If model_final does not have a score method, then it raises an
AttributeError
- Parameters
Y ((n, d_y) matrix or vector of length n) – Outcomes for each sample
T ((n, d_t) matrix or vector of length n) – Treatments for each sample
X ((n, d_x) matrix, optional) – Features for each sample
W ((n, d_w) matrix, optional) – Controls for each sample
sample_weight ((n,) vector, optional) – Weights for each samples
- Returns
score – The MSE of the final CATE model on the new data.
- Return type
- shap_values(X, *, feature_names=None, treatment_names=None, output_names=None, background_samples=100)
Shap value for the final stage models (const_marginal_effect)
- Parameters
X ((m, d_x) matrix) – Features for each sample. Should be in the same shape of fitted X in final stage.
feature_names (list of str of length X.shape[1], optional) – The names of input features.
treatment_names (list, optional) – The name of featurized treatment.
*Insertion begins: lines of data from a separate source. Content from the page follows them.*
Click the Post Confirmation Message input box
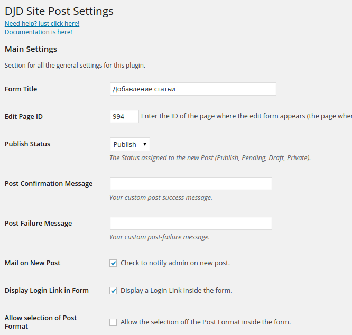Screen dimensions: 352x335 (x=191, y=184)
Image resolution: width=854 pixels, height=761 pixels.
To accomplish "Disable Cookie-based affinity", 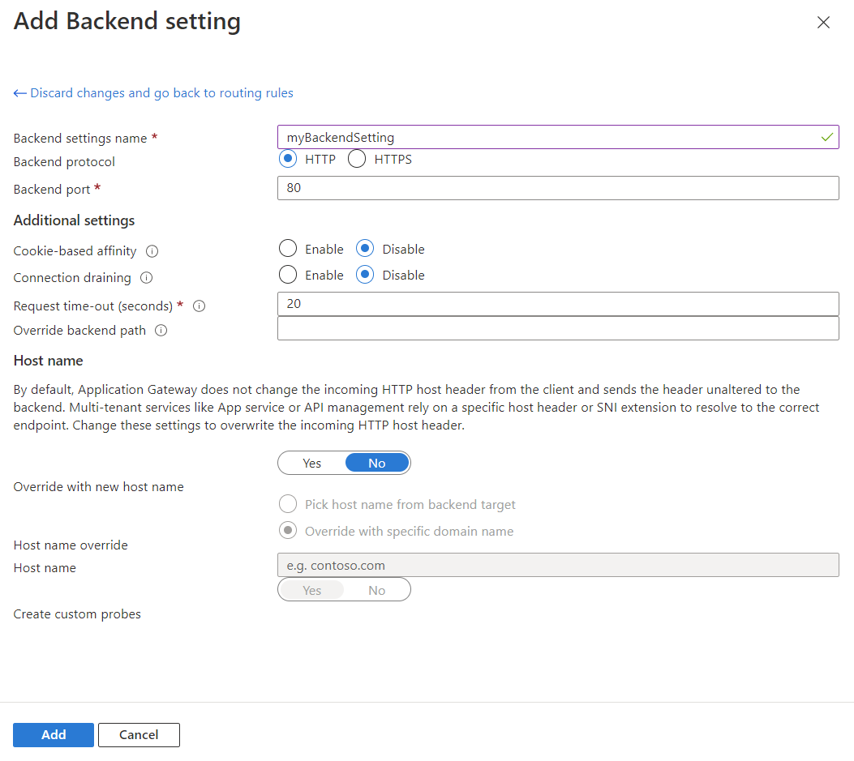I will [x=365, y=250].

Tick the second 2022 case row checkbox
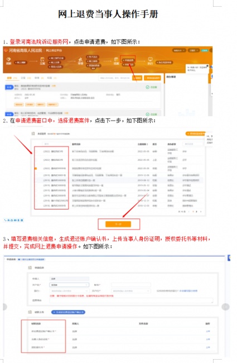[36, 160]
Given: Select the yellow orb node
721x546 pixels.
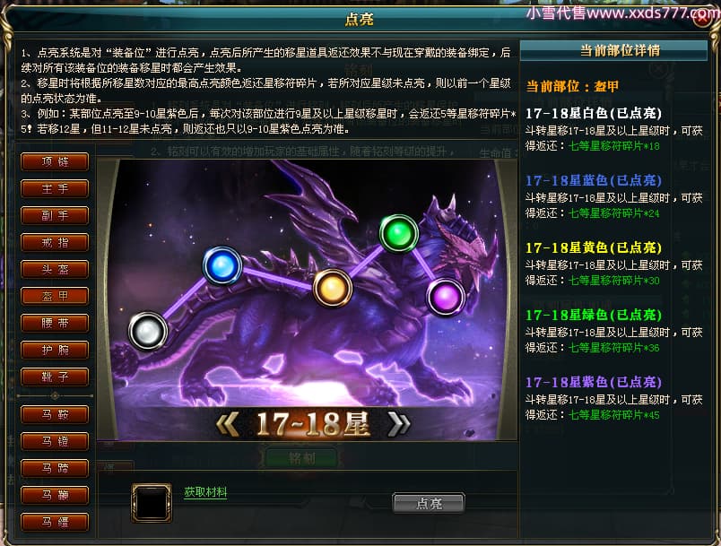Looking at the screenshot, I should [333, 288].
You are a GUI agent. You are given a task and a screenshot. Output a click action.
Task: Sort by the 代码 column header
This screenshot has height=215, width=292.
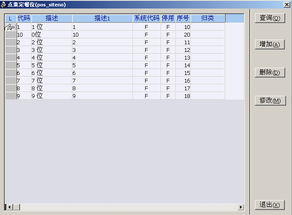tap(23, 18)
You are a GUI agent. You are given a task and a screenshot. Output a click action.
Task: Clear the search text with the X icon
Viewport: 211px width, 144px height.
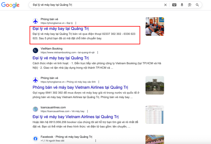(x=166, y=5)
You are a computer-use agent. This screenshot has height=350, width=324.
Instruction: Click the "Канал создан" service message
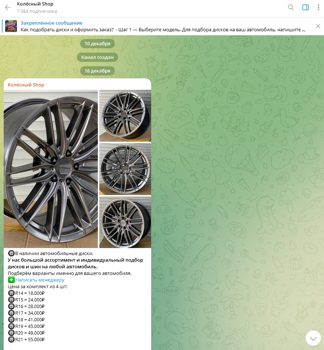(x=97, y=57)
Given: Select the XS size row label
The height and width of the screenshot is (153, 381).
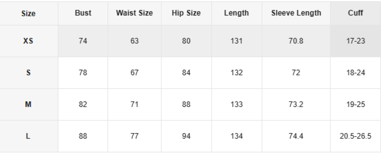Looking at the screenshot, I should [x=29, y=41].
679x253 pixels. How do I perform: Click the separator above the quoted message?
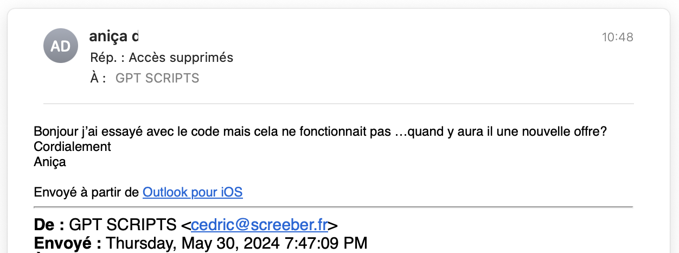coord(333,207)
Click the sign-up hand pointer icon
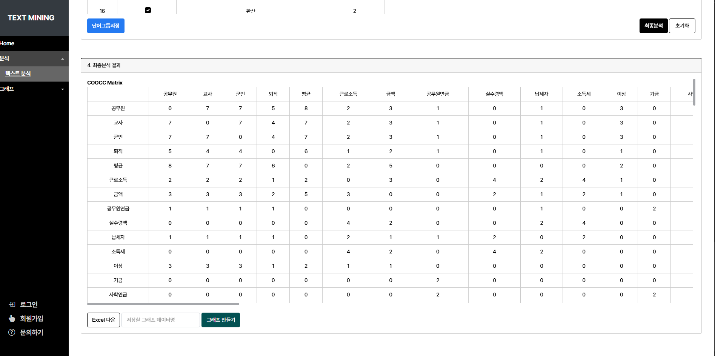Screen dimensions: 715x356 click(12, 318)
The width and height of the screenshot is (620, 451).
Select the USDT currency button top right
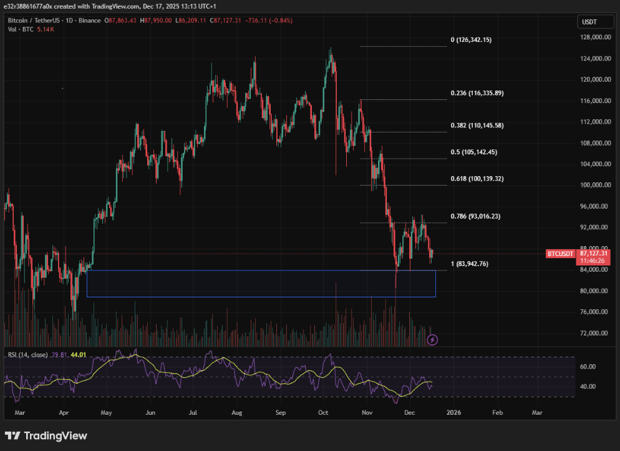(594, 21)
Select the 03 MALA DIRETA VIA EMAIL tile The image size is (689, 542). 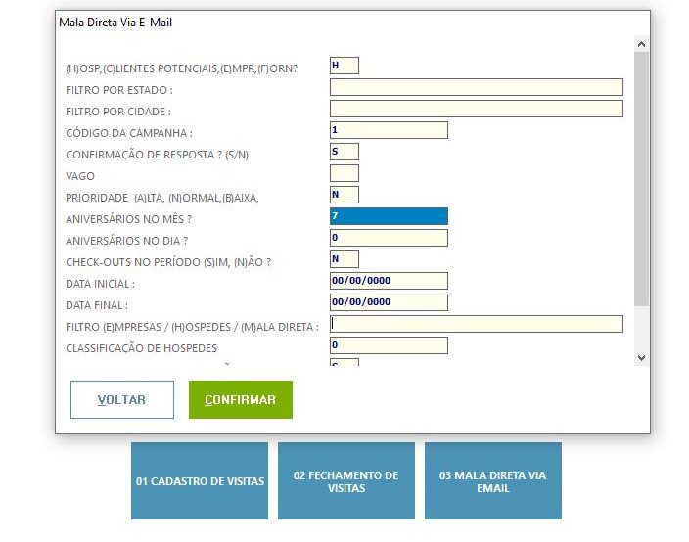(x=493, y=481)
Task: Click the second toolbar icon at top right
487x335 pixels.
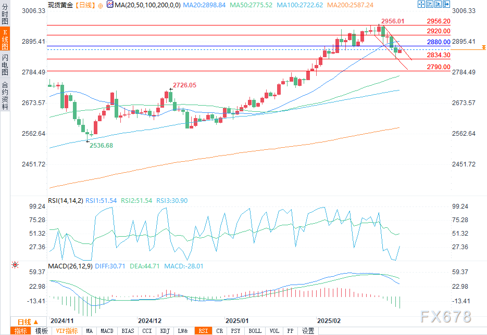Action: coord(429,5)
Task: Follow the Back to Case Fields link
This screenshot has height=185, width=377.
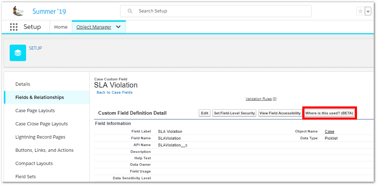Action: [x=114, y=93]
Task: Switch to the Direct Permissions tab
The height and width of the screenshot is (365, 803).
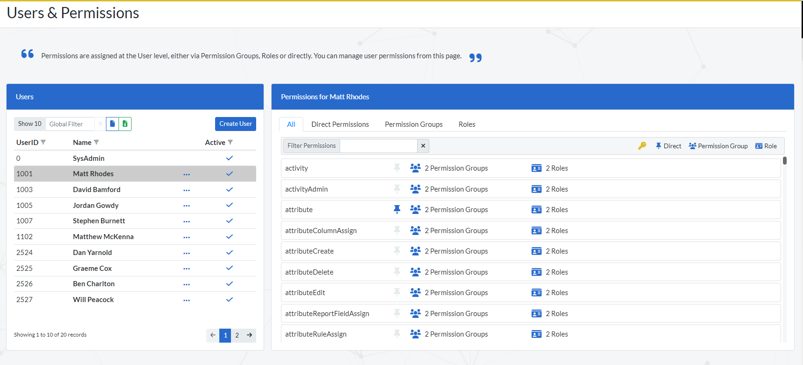Action: [340, 124]
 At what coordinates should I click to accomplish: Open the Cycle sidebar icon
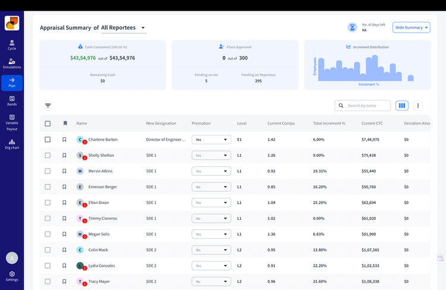12,45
In discrete treatment scenario, the name should not include the name of the baseline treatment (i.e. the control treatment, which by default is the alphabetically smaller)
output_names (list, optional) – The name of the outcome.
background_samples (int , default 100) – How many samples to use to compute the baseline effect. If None then all samples are used.
- Returns
shap_outs – A nested dictionary by using each output name (e.g. ‘Y0’, ‘Y1’, … when output_names=None) and each treatment name (e.g. ‘T0’, ‘T1’, … when treatment_names=None) as key and the shap_values explanation object as value. If the input data at fit time also contain metadata, (e.g. are pandas DataFrames), then the column metatdata for the treatments, outcomes and features are used instead of the above defaults (unless the user overrides with explicitly passing the corresponding names).
- Return type
nested dictionary of Explanation object
- property dowhy
Get an instance of
DoWhyWrapper
to allow other functionalities from dowhy package. (e.g. causal graph, refutation test, etc.)- Returns
DoWhyWrapper – An instance of
DoWhyWrapper
- Return type
instance
- property residuals_
A tuple (y_res, T_res, X, W), of the residuals from the first stage estimation along with the associated X and W. Samples are not guaranteed to be in the same order as the input order.